I would like to formulate the log likelihood of the Dirichlet density as a disciplined convex programming (DCP) optimization problem with respect to $\alpha \in \mathbb{R}^K_{\succ 0}$. The log likelihood

$$\mathcal{L}(\textbf{p}, \alpha) = \log \frac{\Gamma \left(\sum_k \alpha_k \right)}{\prod_k \Gamma (\alpha_k)} \prod_k p_k^{\alpha_k - 1}$$ $$= \log \Gamma \left(\sum_k \alpha_k \right) - \sum_k \log \Gamma(\alpha_k) + \sum_k (\alpha_k - 1) \log p_k $$

despite being concave in $\alpha$ is not formulated as DCP because is involves the difference of $\log \Gamma \left(\sum_k \alpha_k \right)$ and $\sum_k \log \Gamma(\alpha_k)$ which each have positive curvature. Note that despite this, the function is concave because $\log \Gamma (\alpha)$ is convex on $\alpha \succ 0$ and thus

$$\log \Gamma \left(\sum_k \alpha_k \right) \leq \sum_k \log \Gamma(\alpha_k)$$

holds from Jensen's inequality, which is sufficient to show that their difference is concave. However, in order to use certain convex optimization solvers such as cvxpy, I need to formulate this function using the DCP ruleset, which does not allow the difference of two functions with the same curvature in general. Is it possible to do so, and what approaches might I take to achieve this?

Answer 1

Let $$ \beta(x_1,x_2) = \frac{\Gamma \left( x_1 \right) \Gamma \left( x_2 \right)}{\Gamma \left(x_1 + x_2 \right)} $$

be the beta function, and

$$ B(x) = \frac{\prod_{j=1}^n \Gamma \left( x_j \right)}{\Gamma \left(\sum_{j=1}^n x_j \right)}$$

be the multivariate beta function, and note their beautiful relation (just expand and see how everything cancels out to give you exactly what you expect):

$$ B(x) = \prod_{k=2}^{n} \beta \left(\sum_{j=1}^{k-1} x_j,x_k \right) $$

What you are asking for is a way to represent the concave expression $$\log \left( B(x)^{-1} \prod_{j=1}^n p_j^{(x_j - 1)} \right)$$

which, since $\log(x^{-1}) = -\log(x)$, is equivalent to representing the convex expression: $$\log \left( B(x) \prod_{j=1}^n p_j^{(1 - x_j)} \right)\\ = \sum_{k=2}^{n} \log \left( \beta \left(\sum_{j=1}^{k-1} x_j,x_k \right) \right) + \sum_{j=1}^n \log \left(p_j^{(1 - x_j)} \right)\\ = \sum_{k=2}^{n} \log \left( \beta \left(\sum_{j=1}^{k-1} x_j,x_k \right) \right) + \sum_{j=1}^n \log (p_j) (1 - x_j)\\ = \sum_{k=2}^{n} y_k + \sum_{j=1}^n \log (p_j) (1 - x_j) $$

where $$ y_k \geq \log \left( \beta \left(\sum_{j=1}^{k-1} x_j,x_k \right) \right) \quad \mbox{ for } k=2,\ldots,n. $$

In summary, the DCP representation costs one linear expression plus $n-1$ convex inequalities representable by this atom: $$\log \left( \beta \left( x_1,x_2 \right) \right)$$

This atom is convex by logarithmic convexity of the bivariate beta function as shown, e.g., in this paper:

• D. S. Dragomir, R.P. Agarwal, and N. S. Barnett, Inequalities for Beta and Gamma functions via some classical and new integral inequalities, Journal of Inequalities and Applications,5(2000), no. 2, 103–165.

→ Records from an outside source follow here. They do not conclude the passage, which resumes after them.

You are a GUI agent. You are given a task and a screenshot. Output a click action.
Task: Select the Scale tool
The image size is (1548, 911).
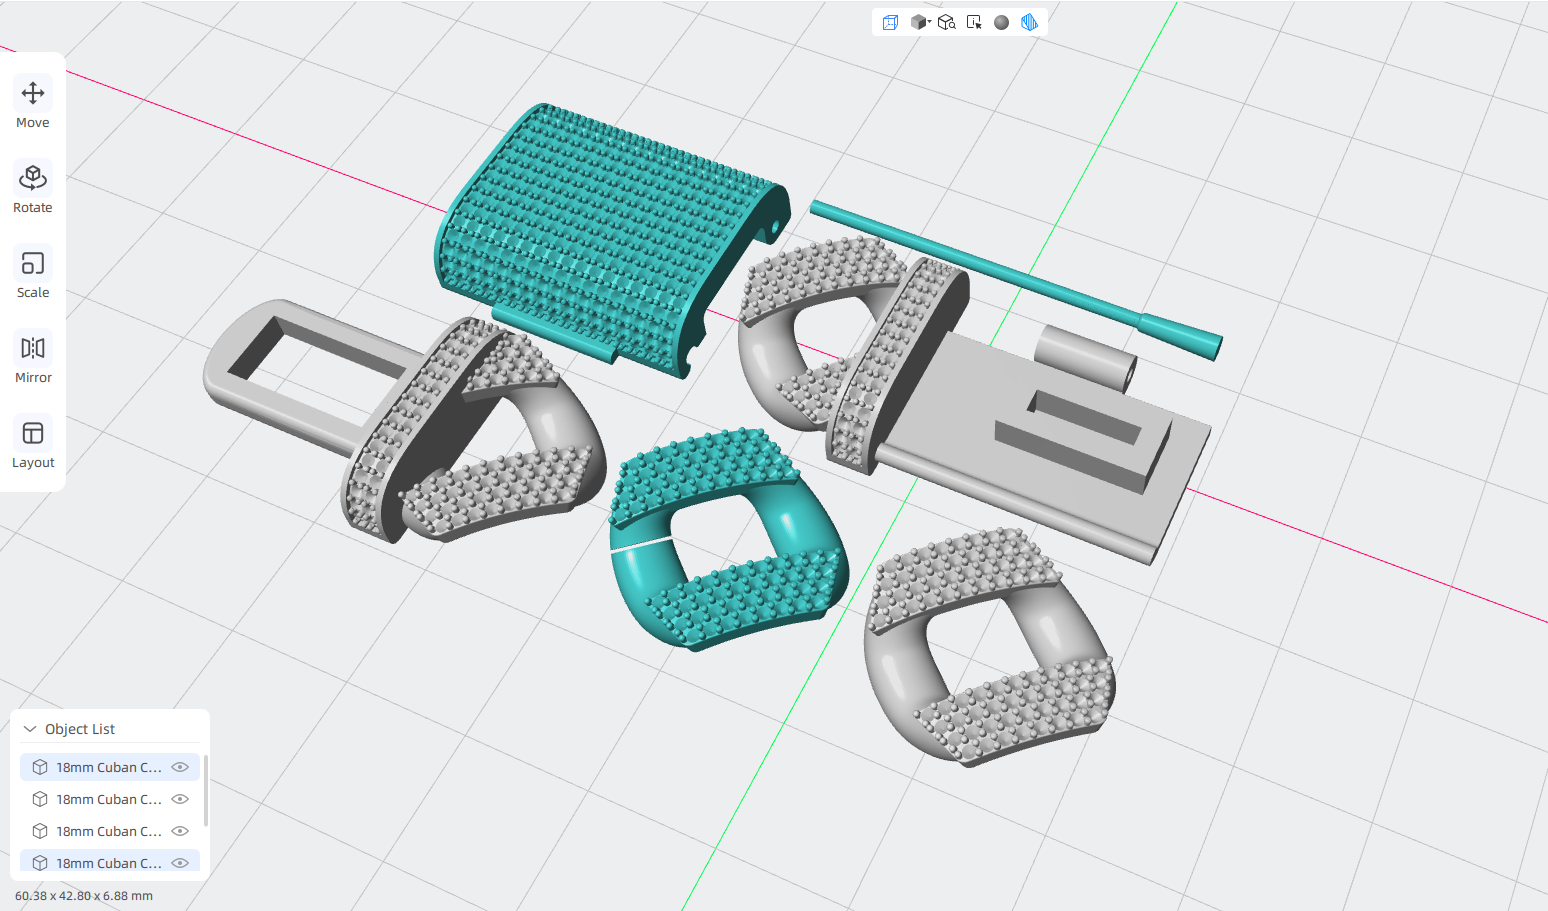[33, 274]
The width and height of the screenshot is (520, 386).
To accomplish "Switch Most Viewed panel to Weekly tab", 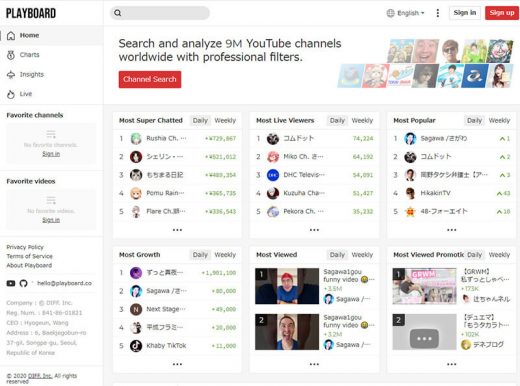I will [362, 255].
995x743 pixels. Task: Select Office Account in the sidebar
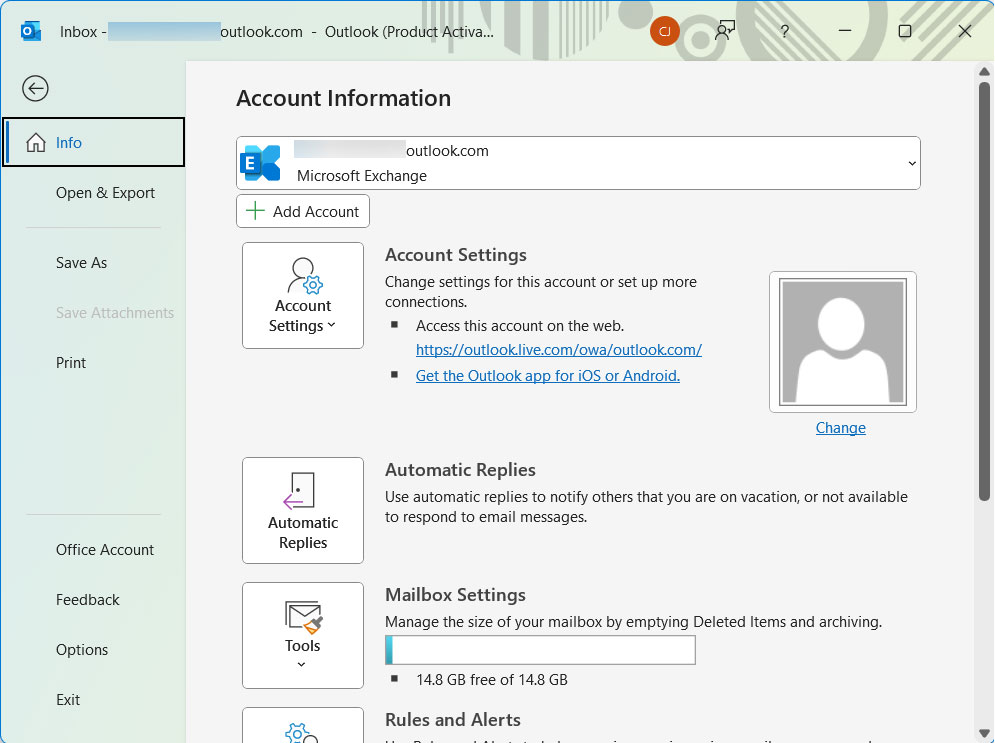coord(104,549)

Unfortunately, this atom is neither available in cvxpy nor treated in the MOSEK cookbook, so what remains of you is to device an approximation of it. You can find inspiration, e.g., in the approximation for $\log \left( \Gamma (x) \right)$ found in the cvxpy issue tracker.